Manusia bisa disebut (maaf) makhluk yang tidak bisa berhenti mengomentari urusan orang lain. Bagaimana cara menghadapinya? “Benar, omongan atau komentar orang pasti tidak akan pernah berhenti. Saat kamu sudah menikah, bisa saja kamu ditanya ‘kapan punya momongan?' Saat kamu sudah memiliki satu anak, ada saja komentar yang menanyakan ‘kapan nambah anak?’ dan seterusnya. Jangan biarkan omongan atau komentar orang mengganggu ketenangan hidupmu. Latih kemampuan mengabaikan hal-hal tidak penting yang dapat merusak kesehatan mental kita,” terangnya.

Dan tidak perlu takut menjadi singel—entah itu karena situasi atau adalah pilihanmu sendiri. DiDonata menyarankan agar setiap orang (kamu, temanmu, keluargamu) mengevaluasi kembali rasa takut menjadi singel karena status dan kondisi ini tidak memustahilkan kamu untuk menemukan "passion-mu, dan menemukan kebahagiaan saat mendapatkan kesempatan-kesempatan yang datang karena [status] singel, sehingga [akhirnya] tetap membuat orang [singel] bahagia dan sehat dengan cara-cara yang berbeda-beda," tulisnya.

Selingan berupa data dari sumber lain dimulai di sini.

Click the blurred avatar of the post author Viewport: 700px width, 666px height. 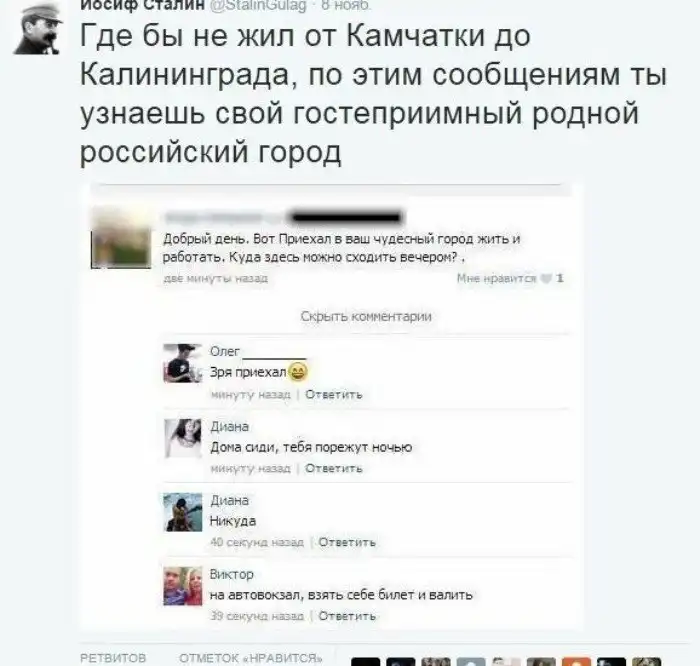(121, 238)
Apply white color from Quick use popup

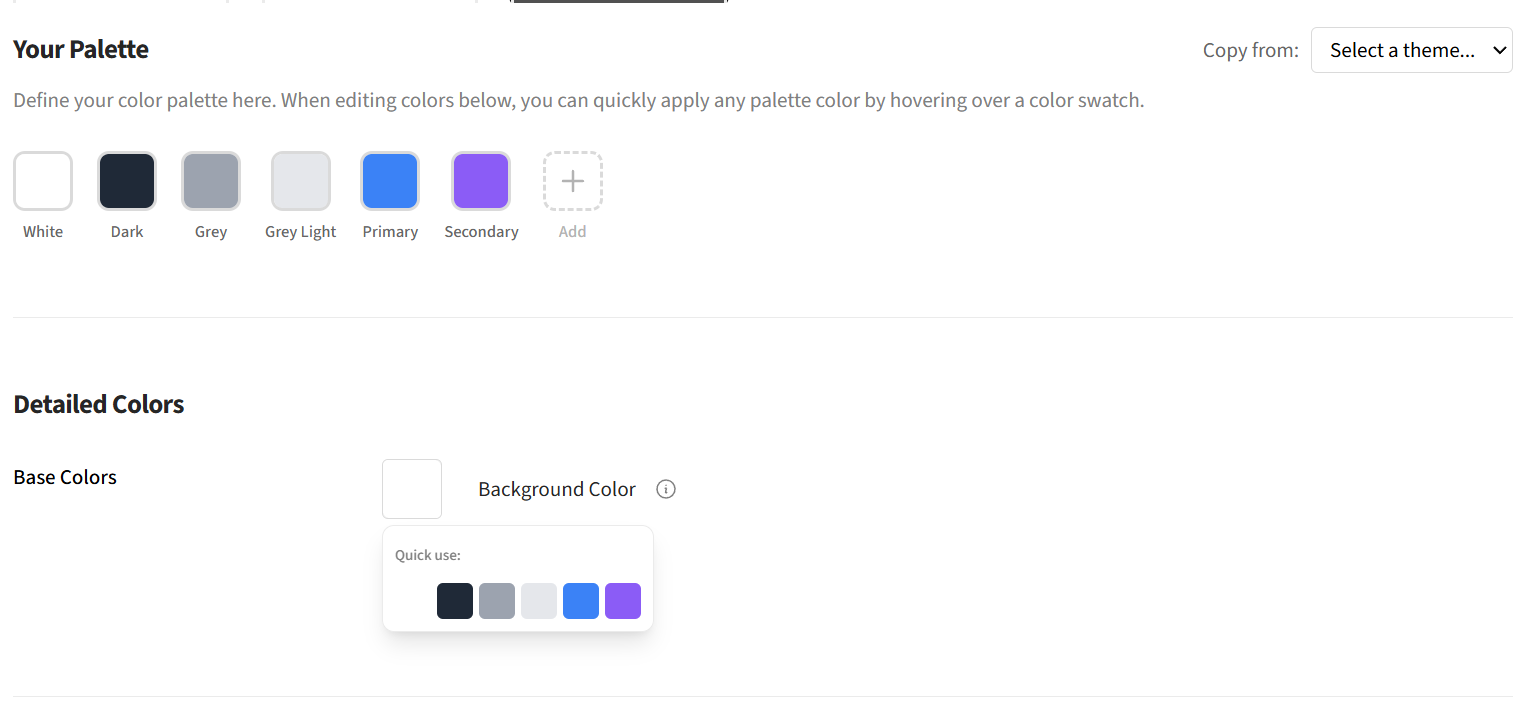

Oh, dan jika orang-orang di sekelilingmu memiliki asumsi bahwa single = selfish (karena sepertinya tidak mau pusing memikirkan orang lain, anti punya anak karena nanti jam tidurnya tergantung, ogah berkeluarga karena bla bla bla)—tidak perlu didengarkan 'cos hater gonna hate, hate, hate.